I was wrong: Armenia’s premier quits as thousands join protests
The decision by Serzh Sargsyan sparked jubilation in the capital of Yerevan.
Serzh Sargsyan has resigned as prime minister of Armenia after thousands of people poured into the streets to protest over his political manoeuvring to cling to power.
The stunning development touched off jubilation in the capital Yerevan, with car horns blaring and people dancing, hugging and waving the tricolour national flag.
The opposition in the former Soviet republic called for a meeting with the acting prime minister to discuss a “peaceful transfer of power”.
Mr Sargsyan, 63, was president of the Caucasus mountains nation from 2008 until term limits forced him out in March, but parliament, which is controlled by his party, voted to reduce the powers of the presidency and give them to the prime minister, installing him in that post.
The move echoed a manoeuvre a decade ago by Russian President Vladimir Putin, Armenia’s closest ally.
Leaders of other former Soviet republics, from Belarus to Central Asia, have similarly extended their terms.
The parliament’s action triggered massive anti-government protests in the streets of Yerevan from April 13, with demonstrators blocking government buildings and facing off with police.
A rally on Sunday attracted about 50,000 people, and about 200 soldiers joined the protesters on Monday.
On Sunday, protest leader Nikol Pashinian met Mr Sargsyan, who walked out of the session after Mr Pashinian refused to talk about anything but the prime minister’s resignation.
Mr Pashinian was later arrested but abruptly released on Monday.
In a surprise announcement posted on his website, Mr Sargsyan said he should not have resisted the opposition’s demands.
“Nikol Pashinian was right.
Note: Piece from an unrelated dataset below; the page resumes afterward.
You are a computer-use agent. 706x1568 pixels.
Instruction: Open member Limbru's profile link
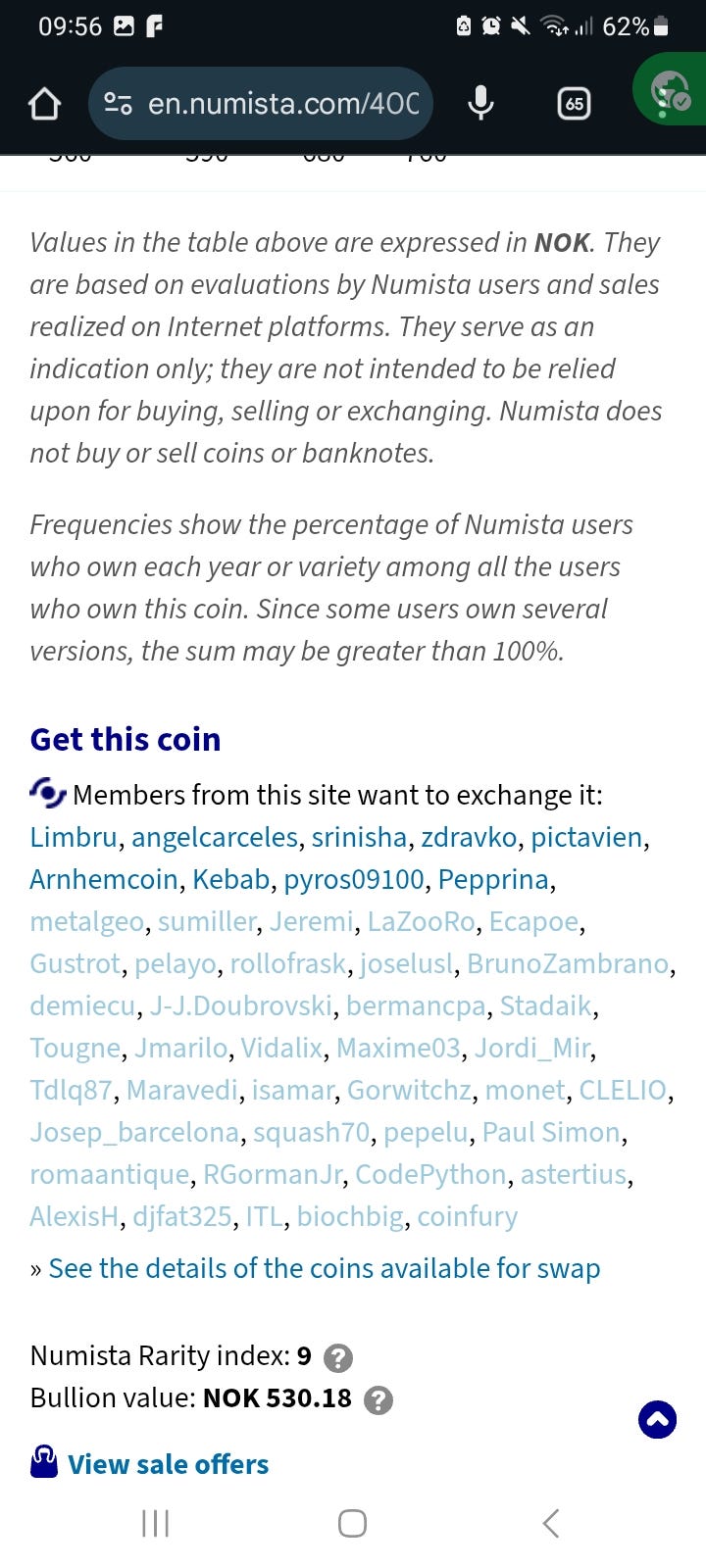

I was wrong,” he said. “The movement on the streets is against my rule. I’m complying with their demands.”
The government quickly named former prime minister Karen Karapetian as acting prime minister.
A Sargsyan ally, he also was mayor of Yerevan and worked in Russia for five years as a senior executive of the state-controlled gas giant Gazprom.
Mr Pashinian told an evening rally of tens of thousands of people in Republic Square, Yerevan, that opposition activists want to meet Mr Karapetian on Wednesday to discuss a “peaceful transfer of power”.
The opposition will push for an early parliamentary election to prevent Mr Sargsyan from running Armenia from behind the scenes, Mr Pashinian said.